Article

PRESIDENT HOPKINS DEPENDS PRESENT DAY STUDENTS

MAY 1927
Article
PRESIDENT HOPKINS DEPENDS PRESENT DAY STUDENTS
MAY 1927

Students "stewing in their own juice" are suicide material according to an interview with President Ernest M. Hopkins, of Dartmouth, published in New York City newspapers following the president's return from a cruise in the West Indies. In the same breath he warmly defended the contemporary student against accusations of radicalism and irresponsibility, saying it is the elders of today who are irresponsible.

"Personally," he said, "I do not believe there are any more student suicides now than in my student days. Students always have committed suicide. The student who destroys himself is of the type that indulges in a morbid psychology, has few or no outside interests, thinks too much of himself too frequently addresses himself to introspective study."

He cited Froude in his "History of England" to express his own impression of youthful new ideas : "The most sterile periods in the world's history are those when youth treads in the footsteps of its elders."

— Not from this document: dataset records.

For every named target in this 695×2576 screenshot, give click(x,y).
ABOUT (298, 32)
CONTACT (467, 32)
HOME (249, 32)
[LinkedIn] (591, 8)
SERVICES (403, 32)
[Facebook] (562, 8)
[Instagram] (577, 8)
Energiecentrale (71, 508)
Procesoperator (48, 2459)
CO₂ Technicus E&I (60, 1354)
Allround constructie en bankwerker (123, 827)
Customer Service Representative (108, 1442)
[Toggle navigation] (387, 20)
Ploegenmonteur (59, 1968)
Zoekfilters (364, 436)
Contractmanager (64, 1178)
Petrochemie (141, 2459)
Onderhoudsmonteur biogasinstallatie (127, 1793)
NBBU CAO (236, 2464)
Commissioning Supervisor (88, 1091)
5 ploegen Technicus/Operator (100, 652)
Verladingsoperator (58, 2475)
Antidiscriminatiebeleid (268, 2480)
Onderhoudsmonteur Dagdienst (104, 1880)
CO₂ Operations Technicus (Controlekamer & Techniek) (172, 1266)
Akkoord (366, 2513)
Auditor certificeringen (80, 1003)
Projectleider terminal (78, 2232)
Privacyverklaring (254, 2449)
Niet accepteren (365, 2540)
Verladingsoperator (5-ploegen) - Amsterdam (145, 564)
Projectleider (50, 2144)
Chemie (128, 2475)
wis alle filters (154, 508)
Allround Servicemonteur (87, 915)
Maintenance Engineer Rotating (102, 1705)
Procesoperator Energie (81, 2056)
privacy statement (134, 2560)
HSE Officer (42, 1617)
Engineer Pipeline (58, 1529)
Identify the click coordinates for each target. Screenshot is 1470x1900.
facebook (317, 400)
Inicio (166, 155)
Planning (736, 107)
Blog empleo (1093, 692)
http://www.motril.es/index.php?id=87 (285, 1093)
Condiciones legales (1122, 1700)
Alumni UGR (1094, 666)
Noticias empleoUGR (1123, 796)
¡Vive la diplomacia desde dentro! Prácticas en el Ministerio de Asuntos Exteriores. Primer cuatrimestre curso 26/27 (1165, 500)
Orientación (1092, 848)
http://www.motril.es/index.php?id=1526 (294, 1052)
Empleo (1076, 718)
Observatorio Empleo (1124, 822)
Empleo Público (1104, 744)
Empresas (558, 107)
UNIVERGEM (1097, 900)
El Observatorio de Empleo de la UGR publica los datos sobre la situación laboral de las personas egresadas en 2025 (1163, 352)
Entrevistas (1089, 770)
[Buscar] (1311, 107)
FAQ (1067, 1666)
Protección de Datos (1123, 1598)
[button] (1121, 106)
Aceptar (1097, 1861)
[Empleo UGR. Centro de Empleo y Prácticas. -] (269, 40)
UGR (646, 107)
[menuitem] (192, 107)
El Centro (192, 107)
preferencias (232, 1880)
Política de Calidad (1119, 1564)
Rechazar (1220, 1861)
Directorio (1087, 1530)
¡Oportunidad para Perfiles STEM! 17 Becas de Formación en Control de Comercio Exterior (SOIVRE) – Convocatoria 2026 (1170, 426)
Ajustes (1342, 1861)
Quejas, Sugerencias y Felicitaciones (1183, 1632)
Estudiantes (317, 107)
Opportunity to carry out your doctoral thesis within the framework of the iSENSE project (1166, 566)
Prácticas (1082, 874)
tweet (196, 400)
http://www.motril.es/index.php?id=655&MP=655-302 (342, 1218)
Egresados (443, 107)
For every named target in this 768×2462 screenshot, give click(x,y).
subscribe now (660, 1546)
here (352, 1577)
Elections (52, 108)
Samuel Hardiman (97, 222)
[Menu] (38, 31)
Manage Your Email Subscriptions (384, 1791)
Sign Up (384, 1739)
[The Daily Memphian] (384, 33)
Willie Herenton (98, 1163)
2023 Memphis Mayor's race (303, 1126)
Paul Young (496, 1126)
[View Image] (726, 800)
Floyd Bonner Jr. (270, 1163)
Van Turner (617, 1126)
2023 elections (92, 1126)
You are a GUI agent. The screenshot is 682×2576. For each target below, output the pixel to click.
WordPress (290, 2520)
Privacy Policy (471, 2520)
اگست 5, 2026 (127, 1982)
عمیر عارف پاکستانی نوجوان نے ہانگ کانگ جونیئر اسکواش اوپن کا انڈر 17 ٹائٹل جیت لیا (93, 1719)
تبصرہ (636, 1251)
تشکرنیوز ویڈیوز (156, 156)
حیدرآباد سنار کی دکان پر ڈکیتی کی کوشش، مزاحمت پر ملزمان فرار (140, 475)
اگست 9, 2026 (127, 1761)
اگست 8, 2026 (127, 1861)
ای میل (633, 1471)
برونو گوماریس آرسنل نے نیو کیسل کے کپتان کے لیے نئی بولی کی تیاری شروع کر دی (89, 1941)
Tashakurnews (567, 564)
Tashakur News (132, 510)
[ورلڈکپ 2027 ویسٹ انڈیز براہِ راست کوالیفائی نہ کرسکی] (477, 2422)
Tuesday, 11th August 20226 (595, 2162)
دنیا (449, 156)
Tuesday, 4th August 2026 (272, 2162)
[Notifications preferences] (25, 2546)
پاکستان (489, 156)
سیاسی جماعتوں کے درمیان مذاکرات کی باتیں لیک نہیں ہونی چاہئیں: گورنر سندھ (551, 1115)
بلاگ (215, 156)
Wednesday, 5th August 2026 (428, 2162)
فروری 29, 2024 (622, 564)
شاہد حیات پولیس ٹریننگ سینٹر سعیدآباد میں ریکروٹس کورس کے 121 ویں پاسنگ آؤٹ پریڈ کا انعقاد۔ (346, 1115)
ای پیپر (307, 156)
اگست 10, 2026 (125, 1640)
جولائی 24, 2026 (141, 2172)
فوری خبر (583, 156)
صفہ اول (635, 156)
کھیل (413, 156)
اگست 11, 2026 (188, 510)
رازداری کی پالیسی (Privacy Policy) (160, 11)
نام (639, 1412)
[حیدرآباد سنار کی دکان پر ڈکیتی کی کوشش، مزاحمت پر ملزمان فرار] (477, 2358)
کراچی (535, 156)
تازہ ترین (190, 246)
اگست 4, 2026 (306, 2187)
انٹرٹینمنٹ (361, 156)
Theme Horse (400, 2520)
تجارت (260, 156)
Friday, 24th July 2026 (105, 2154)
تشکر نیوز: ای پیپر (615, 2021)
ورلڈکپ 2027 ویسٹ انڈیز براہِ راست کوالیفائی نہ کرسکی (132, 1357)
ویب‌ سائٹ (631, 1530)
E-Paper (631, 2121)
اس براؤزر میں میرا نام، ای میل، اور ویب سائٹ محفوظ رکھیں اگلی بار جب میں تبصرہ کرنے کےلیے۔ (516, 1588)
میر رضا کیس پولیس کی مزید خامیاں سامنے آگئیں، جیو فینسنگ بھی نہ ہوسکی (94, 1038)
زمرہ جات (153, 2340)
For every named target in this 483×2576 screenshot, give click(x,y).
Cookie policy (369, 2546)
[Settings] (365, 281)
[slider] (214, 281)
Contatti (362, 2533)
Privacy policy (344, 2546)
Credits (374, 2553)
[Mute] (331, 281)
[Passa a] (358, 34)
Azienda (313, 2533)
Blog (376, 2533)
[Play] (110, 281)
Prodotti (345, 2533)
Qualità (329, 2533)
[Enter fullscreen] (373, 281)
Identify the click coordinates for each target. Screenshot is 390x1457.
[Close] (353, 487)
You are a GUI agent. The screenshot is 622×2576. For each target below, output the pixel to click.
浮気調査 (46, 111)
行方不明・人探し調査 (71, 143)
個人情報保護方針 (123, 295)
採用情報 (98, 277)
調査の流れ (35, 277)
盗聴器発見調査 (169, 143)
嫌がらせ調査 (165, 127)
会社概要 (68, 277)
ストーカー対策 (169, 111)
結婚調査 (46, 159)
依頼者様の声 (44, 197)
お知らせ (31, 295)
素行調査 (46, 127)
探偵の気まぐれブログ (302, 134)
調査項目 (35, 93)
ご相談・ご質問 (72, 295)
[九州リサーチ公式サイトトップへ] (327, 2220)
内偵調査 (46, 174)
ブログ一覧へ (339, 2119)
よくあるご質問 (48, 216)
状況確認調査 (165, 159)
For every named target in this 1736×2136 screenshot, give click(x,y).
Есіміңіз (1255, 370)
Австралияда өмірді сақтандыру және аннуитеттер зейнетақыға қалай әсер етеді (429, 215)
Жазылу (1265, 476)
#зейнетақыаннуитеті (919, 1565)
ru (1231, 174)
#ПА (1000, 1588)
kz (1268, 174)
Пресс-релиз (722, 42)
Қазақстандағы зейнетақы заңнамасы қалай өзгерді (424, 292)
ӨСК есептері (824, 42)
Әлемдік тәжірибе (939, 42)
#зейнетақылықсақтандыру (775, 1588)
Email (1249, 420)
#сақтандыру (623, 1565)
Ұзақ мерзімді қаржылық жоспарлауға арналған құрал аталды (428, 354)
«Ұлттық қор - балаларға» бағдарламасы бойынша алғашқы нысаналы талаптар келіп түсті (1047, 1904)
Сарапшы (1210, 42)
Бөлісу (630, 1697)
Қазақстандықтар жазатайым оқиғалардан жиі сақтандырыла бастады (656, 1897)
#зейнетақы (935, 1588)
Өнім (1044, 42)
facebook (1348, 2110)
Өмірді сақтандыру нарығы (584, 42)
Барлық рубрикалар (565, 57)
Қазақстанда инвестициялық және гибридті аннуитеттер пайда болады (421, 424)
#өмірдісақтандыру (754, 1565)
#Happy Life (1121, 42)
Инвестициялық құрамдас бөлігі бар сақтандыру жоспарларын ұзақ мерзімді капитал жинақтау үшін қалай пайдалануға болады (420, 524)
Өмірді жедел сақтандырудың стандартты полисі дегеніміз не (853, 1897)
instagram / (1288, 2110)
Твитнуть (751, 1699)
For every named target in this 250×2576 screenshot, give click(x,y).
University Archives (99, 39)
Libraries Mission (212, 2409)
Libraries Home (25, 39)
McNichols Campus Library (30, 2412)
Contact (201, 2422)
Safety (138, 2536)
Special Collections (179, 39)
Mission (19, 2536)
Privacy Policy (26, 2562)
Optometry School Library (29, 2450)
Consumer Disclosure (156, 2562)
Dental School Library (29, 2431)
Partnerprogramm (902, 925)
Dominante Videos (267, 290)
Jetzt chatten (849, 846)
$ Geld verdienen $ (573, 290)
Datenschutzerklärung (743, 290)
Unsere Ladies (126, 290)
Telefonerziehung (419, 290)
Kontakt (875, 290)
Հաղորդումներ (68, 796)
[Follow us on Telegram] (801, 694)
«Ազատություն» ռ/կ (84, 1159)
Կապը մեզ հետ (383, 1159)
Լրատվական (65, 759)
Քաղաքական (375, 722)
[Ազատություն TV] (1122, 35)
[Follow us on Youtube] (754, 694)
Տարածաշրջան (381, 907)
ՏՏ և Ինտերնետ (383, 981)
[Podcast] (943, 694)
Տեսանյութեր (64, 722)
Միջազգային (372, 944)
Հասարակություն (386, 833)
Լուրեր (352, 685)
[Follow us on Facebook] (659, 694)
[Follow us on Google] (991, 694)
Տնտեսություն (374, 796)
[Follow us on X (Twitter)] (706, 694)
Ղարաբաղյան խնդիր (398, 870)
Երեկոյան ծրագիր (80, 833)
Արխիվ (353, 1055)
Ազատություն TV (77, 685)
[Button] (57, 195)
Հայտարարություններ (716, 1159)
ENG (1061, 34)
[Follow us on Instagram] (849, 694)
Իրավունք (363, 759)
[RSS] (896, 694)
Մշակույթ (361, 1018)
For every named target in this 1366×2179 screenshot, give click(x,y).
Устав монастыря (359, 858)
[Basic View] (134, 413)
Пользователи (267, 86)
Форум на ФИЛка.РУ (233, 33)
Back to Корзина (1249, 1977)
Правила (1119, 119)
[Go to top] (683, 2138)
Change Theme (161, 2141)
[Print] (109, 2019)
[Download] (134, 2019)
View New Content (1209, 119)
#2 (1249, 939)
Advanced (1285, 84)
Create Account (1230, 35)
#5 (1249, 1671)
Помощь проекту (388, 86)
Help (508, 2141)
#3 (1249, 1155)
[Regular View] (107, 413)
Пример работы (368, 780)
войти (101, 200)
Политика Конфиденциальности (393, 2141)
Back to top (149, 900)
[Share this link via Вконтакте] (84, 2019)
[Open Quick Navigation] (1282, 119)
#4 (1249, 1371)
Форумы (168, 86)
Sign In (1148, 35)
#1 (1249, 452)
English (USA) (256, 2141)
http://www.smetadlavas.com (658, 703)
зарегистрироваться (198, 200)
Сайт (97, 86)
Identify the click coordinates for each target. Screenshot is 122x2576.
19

"It is necessary for youth to have new ideas, that the world's progress may go on," he continued. "When youth begins to think for itself it causes hysteria in the country, but such hysteria amounts to nothing."

He said that in the youth of Washingon and Hamilton they were radicals of their day; that it is a fallacy to conjecture to-day over what Washington and Hamilton might have thought in their own day, but that such conjectures should be over what those figures would think under modern conditions were they alive to-day.

Dr. Hopkins would not comment on the coeducational feature of the "floating university," the liner Ryndham, explaining that he was too unfamiliar with coeducation. He said there were four Dartmouth students aboard the Ryndham, and that, regardless of the excellence of the course, it would be difficult to credit these students properly when they return to Dartmouth.